What does a Smith’s fracture look like? And when does it happen?
The radius has fractured forwards (i.e. towards the palm side). If you fall on a flexed wrist, it will cause a Smith fracture
What does a Colles fracture look like? And when does it happen?
• Falling on an outstretched hand causes a Colles fracture (the radius will then fracture backwards, away from the palm side)
What is a Pott’s fracture?
an ankle fracture that involves the tibia and fibula
How to treat Smith’s fracture?
Treated with manipulation under anaesthesia and plaster
Patient with hypercalcaemia and Smith’s fracture had depression which got worse. In 1992, the patient was admitted with severe abdominal pain. A urine dipstick is performed and is +++ blood. Why is this not glomerulonephritis or subacute bacterial endocarditis? What is it likely to be?
Glomerulonephritis is painless. Subacute bacterial endocarditis causes microscopic haematuria.

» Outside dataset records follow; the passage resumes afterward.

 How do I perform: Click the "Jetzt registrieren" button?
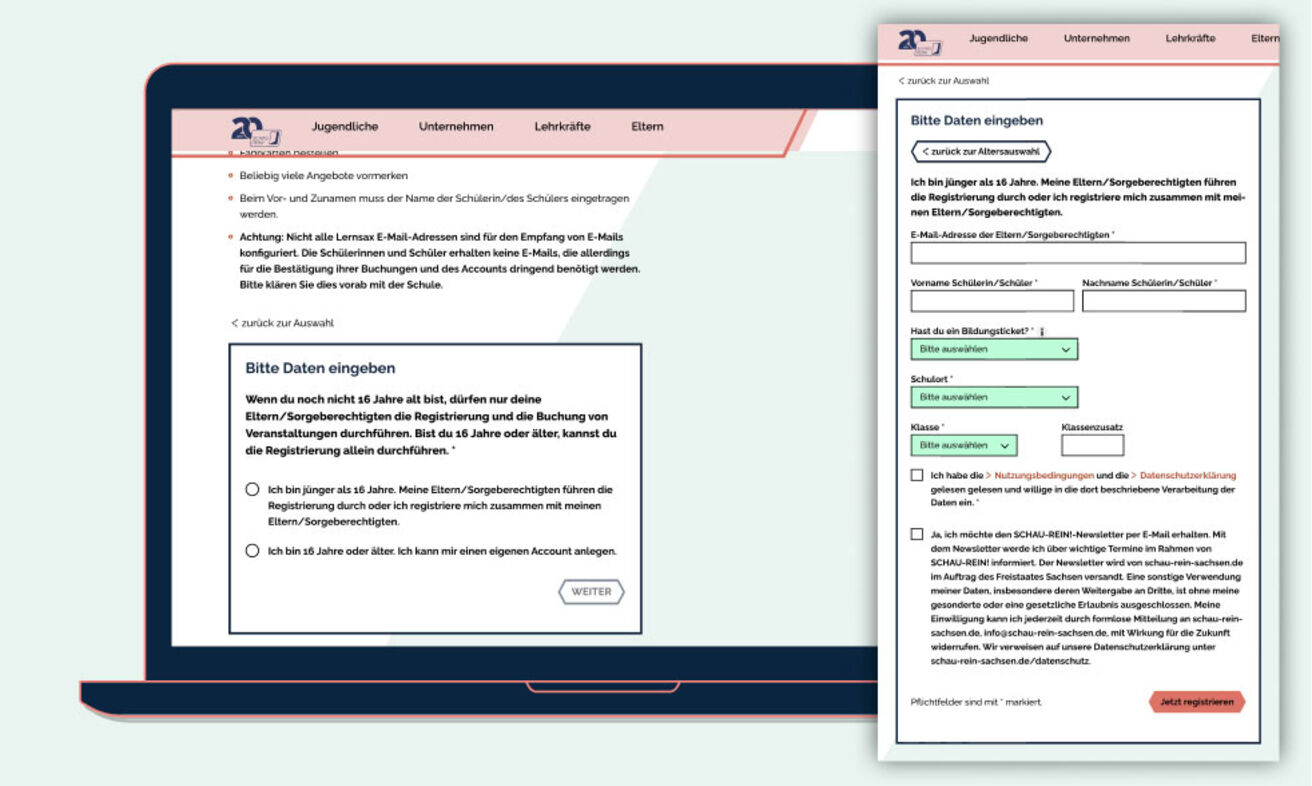click(x=1196, y=702)
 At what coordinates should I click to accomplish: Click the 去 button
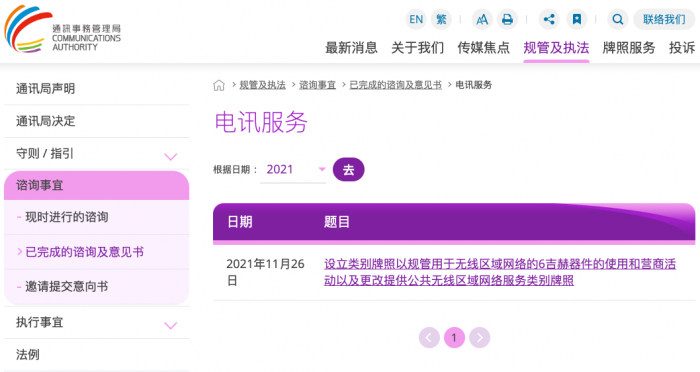tap(349, 170)
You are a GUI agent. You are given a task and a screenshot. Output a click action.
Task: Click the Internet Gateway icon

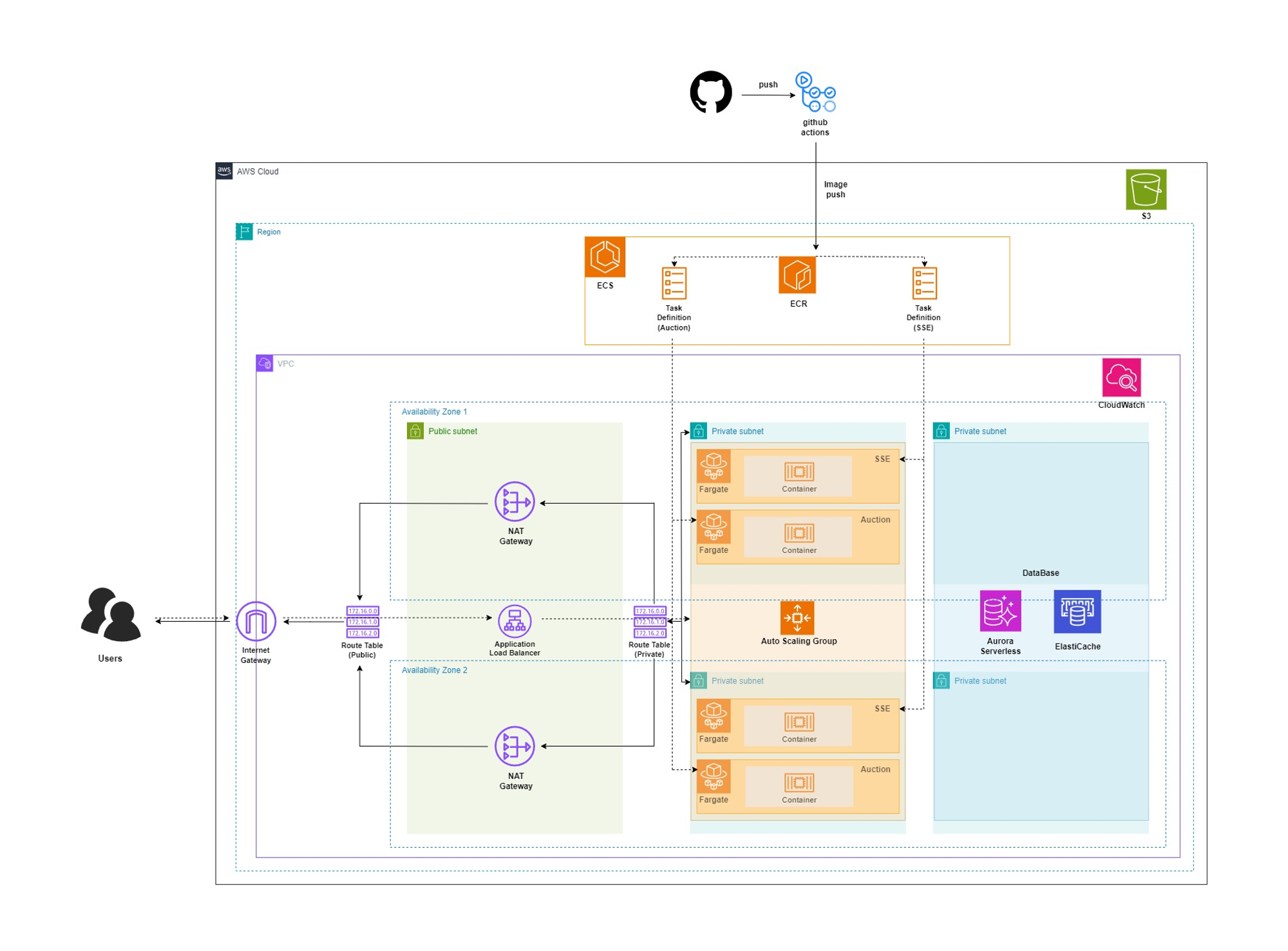[256, 621]
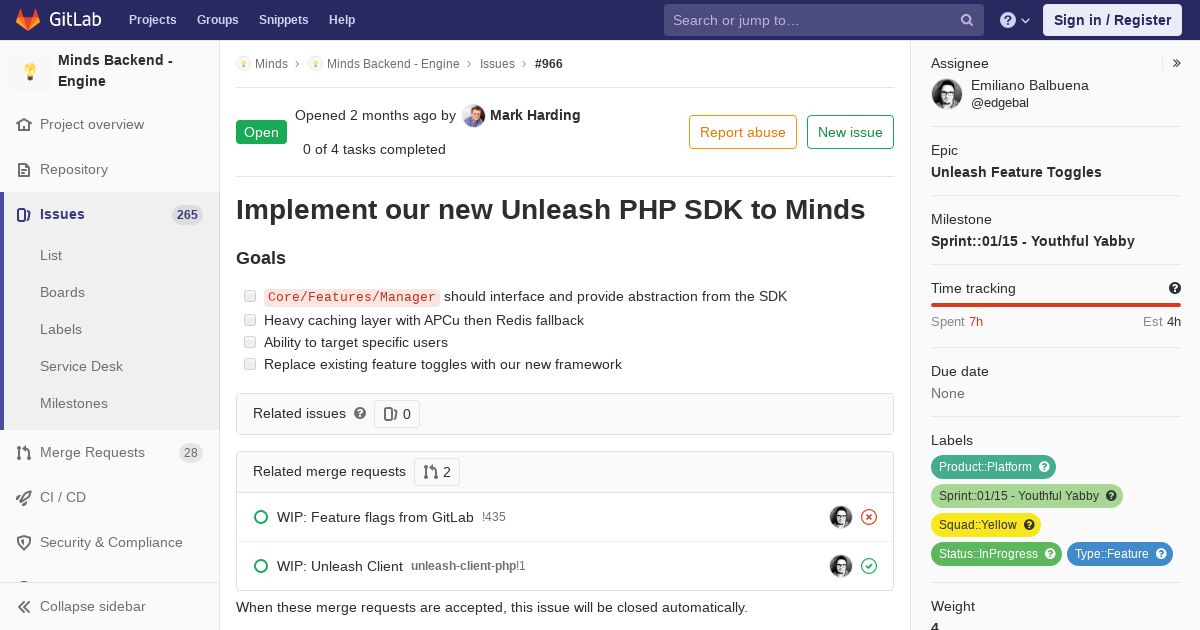
Task: Check Ability to target specific users
Action: (x=250, y=342)
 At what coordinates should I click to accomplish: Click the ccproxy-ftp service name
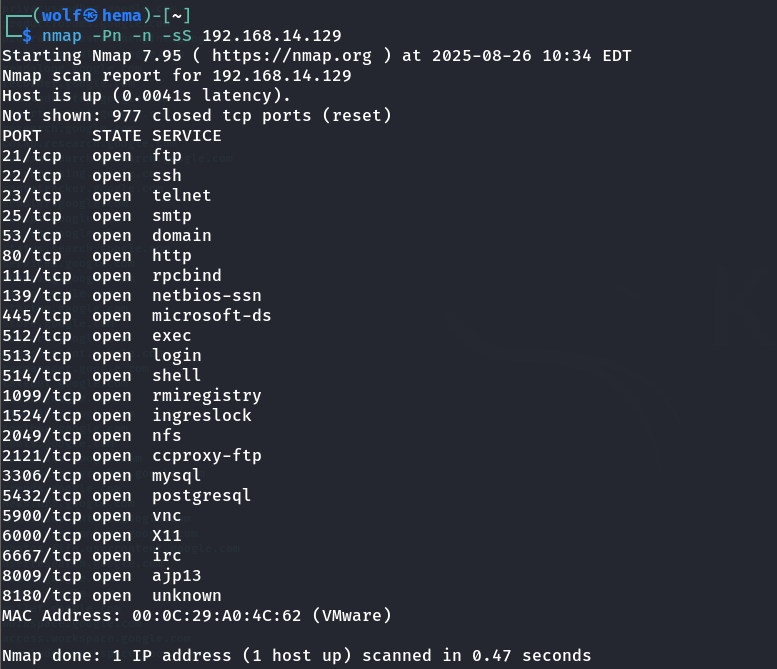pyautogui.click(x=206, y=456)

This is likely to be renal stones.
What investigation for renal stones?
Plain abdominal x-rays will show calcified stones
Abdominal ultrasound is good for visualising nephrocalcinosis but…
takes longer to achieve.
Calcified gallstones and renal stones may look quite similar on …
a plain abdominal X-ray
Renal stones diagnosed. What should be done next?
Measure plasma calcium. Also do plasma PTH.
Is plasma calcium routinely measured when you send U&Es?
No
What is normal plasma calcium?
2.2 - 2.6 mmol/L
Differential diagnosis for hypercalcaemia:
Cancer, primary hyperparathyroidism (a lot of the time, patients tend to be quite well), sarcoidosis
How do you differentiate between the differential diagnoses for hypercalcaemia?
Plasma PTH
The patient with hypercalcaemia has a PTH of 3.0 (1.1 - 6.8 pM). What is the likely diagnosis?
If calcium is high then PTH should be suppressed. So, this patient has primary hyperparathyroidism. In hypercalcaemia of malignancy, PTH would be 0.